◆ **EXCERPTED TEXT**:
The gore of this film is certainly one of its big selling points. I don't want to dwell on it, but it really is incredible how much work they put into making this film so shockingly violent. People get vertically sliced in half, jugulars are hacked--basically, think of anything horribly brutal a sword can do, and a sword will do that in this movie. That's all I'm going to say.

It is not a very dialogue heavy movie, but when people do talk, it doesn't sound natural. I already sorta touched on that. It's a hard movie to take seriously, from a dramatic perspective, if people are talking in a scene. But again, it is nearly silent. Ambient sound usually replaces music, and what music there is, is pretty awesome. And fortunately, the actor dubbing Lone Wolf is pretty solid, though in all fairness I don't want to seem quite so hard on the dubwork by and large. But when your two narrators are as ridiculous as the ones in this film you do have to joke a little.

The final showdown in the desert is great. One of the Masters of Death, the one with the garden rake/Wolverine claw setup, ends up finding a group of anti-shogun rebels by stabbing the sand with his claws on a whim. It turns out the rebels, who apparently don't need oxygen, are hiding under bamboo mats underground. He lifts him up by the head, and throws him around, and then does that to three or four more guys. Each of the Masters meet their fates in the most overdramatic ways, each losing about a bucket of paint in the process. Life is cheap and immortals are real in this universe. Lone Wolf proves that.

My one criticism of the film probably is that Lone Wolf is basically invincible. Yeah, he gets cut once and develops a fever from the infection, but he basically just goes into a coma for a few hours and is fighting again minutes later. As any action movie fan knows, it is pretty great to watch someone driven by vengeance cut a lot of people down. But at no point did I seriously believe Lone Wolf would meet his maker. Still, the thrill of seeing him wipe out hundreds of ninjas (contrasted to the mere dozens of something comparably crazy like a Godfrey Ho movie) really makes up for it. That's probably why I'm talking about it on this site, in all honesty--it is not bound to reality. We are not expected to view Lone Wolf as someone with ordinary skills, and that's what makes it a great watch.

Shogun Assassin has paled to me somewhat over time, but also waxed in its power to draw affection from me as well. It is no longer as shocking or gratuitous as it was when I saw it as a kid--I've seen much more insane and graphic films at this point, to be sure--but it also will always have a special place in my heart as one of the awful but astounding movies I got to see with some of my favorite people. Things were simpler then--I didn't have my student loans, my tight work schedule, my anxiety over the struggle of career success. Watching it can take me back to a time when I could laugh easier.

Having returned to it today, I'll be feeling good for a long, long while. And it'll make you feel good too.

◆ **DATASET ENTRIES**:

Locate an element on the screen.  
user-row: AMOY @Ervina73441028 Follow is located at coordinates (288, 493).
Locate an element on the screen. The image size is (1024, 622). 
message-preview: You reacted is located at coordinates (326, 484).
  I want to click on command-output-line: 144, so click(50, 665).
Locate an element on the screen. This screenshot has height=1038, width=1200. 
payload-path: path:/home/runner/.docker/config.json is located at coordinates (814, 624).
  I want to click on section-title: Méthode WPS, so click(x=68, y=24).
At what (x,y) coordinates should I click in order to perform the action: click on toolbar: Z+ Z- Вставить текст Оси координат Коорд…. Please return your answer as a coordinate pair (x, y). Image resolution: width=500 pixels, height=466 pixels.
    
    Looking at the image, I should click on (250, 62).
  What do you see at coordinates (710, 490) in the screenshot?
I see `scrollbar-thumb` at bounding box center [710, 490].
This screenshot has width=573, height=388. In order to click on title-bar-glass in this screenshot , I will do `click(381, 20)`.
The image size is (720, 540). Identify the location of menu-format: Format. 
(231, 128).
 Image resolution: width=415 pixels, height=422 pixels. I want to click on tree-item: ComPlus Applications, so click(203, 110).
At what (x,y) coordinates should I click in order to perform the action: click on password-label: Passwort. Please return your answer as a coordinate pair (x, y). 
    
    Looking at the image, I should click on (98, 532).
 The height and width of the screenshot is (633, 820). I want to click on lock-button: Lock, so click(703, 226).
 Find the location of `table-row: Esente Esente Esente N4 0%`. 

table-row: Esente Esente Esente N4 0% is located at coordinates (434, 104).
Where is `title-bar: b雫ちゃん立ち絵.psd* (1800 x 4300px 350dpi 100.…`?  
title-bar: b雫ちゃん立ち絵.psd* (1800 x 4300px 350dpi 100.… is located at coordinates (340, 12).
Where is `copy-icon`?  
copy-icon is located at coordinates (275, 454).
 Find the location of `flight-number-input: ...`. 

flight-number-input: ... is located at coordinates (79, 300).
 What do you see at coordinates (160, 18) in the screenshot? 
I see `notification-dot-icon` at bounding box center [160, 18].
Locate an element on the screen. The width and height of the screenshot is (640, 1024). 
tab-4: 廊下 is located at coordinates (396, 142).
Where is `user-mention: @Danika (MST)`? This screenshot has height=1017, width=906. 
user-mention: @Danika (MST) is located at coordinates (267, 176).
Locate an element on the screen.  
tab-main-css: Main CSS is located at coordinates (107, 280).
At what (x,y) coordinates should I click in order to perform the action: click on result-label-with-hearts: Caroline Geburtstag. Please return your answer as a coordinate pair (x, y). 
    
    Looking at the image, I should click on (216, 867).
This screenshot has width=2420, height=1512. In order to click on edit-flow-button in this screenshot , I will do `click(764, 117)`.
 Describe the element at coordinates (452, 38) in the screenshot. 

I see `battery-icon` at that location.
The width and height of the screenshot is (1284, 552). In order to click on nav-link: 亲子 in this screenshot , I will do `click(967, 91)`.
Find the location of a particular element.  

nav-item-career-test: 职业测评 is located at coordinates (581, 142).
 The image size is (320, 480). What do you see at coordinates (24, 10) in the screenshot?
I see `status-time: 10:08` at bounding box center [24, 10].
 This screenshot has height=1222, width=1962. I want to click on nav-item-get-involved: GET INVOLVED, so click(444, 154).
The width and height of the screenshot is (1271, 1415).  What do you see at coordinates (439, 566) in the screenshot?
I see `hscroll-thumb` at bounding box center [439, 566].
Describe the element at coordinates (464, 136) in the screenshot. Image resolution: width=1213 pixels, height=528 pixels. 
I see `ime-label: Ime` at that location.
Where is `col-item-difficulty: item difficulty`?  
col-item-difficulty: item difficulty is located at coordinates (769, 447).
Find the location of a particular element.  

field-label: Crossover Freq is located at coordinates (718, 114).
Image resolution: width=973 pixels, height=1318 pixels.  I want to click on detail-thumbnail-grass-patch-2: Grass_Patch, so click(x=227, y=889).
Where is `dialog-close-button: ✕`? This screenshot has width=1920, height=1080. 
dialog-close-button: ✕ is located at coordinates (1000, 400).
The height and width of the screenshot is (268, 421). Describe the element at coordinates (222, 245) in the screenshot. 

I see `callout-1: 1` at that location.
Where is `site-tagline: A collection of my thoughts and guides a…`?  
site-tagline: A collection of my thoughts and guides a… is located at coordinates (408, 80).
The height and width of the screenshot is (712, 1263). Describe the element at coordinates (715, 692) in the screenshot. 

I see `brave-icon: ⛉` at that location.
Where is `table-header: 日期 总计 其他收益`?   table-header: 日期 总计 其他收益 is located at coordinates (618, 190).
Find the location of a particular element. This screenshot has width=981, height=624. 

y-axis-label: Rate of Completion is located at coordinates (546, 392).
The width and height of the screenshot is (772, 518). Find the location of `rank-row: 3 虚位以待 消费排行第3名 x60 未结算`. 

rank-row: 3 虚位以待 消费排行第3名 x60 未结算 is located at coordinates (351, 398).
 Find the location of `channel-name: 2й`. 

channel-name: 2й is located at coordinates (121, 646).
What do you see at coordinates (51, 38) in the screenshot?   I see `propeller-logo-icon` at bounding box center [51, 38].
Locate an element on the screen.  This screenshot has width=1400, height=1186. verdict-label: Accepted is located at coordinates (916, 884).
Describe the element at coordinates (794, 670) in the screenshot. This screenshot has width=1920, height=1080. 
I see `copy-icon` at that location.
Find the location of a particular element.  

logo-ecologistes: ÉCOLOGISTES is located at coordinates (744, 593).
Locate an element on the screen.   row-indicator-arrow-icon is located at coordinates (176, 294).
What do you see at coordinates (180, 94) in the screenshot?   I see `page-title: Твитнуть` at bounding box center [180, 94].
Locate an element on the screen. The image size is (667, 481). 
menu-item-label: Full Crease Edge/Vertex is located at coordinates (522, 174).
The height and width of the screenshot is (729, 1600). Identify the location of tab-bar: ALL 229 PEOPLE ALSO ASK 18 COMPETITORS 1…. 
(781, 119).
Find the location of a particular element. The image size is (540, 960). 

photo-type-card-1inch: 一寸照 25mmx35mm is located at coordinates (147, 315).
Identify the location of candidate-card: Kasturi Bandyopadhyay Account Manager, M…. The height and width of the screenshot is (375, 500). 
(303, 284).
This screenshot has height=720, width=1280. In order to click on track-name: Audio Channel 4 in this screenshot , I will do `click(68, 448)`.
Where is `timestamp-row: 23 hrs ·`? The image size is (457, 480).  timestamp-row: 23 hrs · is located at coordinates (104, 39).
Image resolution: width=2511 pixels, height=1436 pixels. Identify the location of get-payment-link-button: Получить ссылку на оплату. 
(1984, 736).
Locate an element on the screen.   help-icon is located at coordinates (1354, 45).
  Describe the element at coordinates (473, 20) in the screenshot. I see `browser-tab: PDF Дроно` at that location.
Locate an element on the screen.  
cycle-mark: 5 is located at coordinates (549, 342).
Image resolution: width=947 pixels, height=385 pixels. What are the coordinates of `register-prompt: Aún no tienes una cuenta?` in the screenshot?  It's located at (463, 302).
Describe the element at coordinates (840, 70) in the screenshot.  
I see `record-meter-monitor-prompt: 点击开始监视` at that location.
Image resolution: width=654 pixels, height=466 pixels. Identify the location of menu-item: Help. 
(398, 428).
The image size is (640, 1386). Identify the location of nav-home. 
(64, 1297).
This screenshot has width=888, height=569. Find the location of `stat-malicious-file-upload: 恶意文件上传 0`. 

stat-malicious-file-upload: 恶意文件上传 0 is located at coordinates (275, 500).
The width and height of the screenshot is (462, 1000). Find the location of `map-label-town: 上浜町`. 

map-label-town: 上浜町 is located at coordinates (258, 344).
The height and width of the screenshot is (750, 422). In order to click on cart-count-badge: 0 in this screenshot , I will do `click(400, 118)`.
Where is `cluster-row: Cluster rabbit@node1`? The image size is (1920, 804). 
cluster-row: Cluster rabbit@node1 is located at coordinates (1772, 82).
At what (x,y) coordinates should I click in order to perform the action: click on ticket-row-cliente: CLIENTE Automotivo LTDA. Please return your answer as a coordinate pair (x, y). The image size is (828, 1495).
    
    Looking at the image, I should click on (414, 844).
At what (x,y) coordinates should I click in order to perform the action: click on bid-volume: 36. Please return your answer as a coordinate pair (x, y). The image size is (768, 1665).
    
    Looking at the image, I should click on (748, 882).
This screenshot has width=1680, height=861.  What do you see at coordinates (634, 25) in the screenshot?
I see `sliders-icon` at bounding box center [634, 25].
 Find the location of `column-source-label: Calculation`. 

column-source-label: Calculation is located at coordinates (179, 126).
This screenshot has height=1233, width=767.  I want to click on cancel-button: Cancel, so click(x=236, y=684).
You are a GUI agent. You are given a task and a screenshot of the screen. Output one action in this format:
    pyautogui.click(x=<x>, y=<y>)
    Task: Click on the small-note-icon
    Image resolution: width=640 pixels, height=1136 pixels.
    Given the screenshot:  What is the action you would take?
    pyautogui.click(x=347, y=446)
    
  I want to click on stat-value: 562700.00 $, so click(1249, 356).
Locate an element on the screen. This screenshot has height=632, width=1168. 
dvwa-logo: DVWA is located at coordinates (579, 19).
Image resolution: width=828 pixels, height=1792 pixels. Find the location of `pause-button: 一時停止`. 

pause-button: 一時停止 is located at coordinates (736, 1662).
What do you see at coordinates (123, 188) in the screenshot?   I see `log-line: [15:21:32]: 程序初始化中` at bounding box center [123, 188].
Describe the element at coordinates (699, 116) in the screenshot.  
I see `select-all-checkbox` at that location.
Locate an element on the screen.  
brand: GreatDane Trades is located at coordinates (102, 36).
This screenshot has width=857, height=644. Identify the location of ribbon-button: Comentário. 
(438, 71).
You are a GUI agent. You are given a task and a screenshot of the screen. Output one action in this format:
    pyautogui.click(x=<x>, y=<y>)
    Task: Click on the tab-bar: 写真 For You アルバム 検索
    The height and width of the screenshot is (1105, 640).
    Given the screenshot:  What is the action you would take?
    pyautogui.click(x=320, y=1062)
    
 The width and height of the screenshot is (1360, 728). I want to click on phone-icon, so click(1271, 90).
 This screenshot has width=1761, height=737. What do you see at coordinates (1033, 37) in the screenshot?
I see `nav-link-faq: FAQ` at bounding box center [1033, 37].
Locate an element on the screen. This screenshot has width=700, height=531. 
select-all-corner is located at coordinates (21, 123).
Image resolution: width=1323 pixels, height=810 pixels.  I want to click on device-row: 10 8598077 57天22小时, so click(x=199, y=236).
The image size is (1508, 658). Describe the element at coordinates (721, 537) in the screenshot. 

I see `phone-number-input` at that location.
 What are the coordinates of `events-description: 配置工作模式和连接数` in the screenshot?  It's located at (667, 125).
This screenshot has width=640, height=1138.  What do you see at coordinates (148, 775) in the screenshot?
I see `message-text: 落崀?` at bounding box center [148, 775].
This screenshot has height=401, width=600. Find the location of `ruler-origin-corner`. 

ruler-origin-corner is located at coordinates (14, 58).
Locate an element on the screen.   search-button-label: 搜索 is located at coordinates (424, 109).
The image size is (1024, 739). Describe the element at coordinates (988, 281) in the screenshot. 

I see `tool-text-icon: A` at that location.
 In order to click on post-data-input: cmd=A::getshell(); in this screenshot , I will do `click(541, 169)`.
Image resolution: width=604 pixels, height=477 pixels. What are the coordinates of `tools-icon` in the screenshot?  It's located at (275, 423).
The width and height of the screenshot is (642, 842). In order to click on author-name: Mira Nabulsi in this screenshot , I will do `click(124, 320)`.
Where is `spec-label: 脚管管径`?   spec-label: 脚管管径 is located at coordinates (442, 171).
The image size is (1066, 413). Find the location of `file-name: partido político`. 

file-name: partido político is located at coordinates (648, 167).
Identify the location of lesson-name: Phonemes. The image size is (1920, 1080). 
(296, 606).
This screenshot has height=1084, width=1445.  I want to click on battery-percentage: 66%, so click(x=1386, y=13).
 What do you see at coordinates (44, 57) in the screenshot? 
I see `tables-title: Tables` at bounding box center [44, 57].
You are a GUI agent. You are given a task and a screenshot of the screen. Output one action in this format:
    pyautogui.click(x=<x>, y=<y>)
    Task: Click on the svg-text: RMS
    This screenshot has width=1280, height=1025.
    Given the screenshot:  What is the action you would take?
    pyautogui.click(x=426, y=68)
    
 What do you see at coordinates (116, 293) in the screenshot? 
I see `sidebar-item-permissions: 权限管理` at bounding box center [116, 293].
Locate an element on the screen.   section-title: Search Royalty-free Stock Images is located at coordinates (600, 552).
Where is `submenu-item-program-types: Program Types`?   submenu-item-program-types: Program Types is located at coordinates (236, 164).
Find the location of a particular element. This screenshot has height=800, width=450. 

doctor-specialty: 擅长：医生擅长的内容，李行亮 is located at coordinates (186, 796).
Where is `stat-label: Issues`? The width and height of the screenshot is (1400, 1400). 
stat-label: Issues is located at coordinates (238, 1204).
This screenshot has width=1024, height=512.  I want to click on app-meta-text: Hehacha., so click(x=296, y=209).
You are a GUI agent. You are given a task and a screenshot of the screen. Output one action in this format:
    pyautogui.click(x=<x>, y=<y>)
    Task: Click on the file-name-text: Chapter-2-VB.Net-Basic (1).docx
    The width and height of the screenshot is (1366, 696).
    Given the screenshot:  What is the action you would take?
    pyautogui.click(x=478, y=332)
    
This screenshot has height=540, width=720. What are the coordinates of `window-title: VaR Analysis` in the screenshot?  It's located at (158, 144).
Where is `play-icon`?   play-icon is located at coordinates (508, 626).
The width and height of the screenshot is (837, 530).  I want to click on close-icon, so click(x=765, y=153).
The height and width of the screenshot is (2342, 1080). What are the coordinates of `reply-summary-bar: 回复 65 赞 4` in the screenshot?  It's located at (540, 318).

◆ **YOUR ASSIGNMENT**:
Revise the passage of the Shogun Assassin review that begins at "My one criticism" and ends after "a great watch.", changing "ninjas" to "soldiers". The material is separate from the review and has no connection to it.

◆ **SOLUTION TO THIS EXERCISE**:
My one criticism of the film probably is that Lone Wolf is basically invincible. Yeah, he gets cut once and develops a fever from the infection, but he basically just goes into a coma for a few hours and is fighting again minutes later. As any action movie fan knows, it is pretty great to watch someone driven by vengeance cut a lot of people down. But at no point did I seriously believe Lone Wolf would meet his maker. Still, the thrill of seeing him wipe out hundreds of soldiers (contrasted to the mere dozens of something comparably crazy like a Godfrey Ho movie) really makes up for it. That's probably why I'm talking about it on this site, in all honesty--it is not bound to reality. We are not expected to view Lone Wolf as someone with ordinary skills, and that's what makes it a great watch.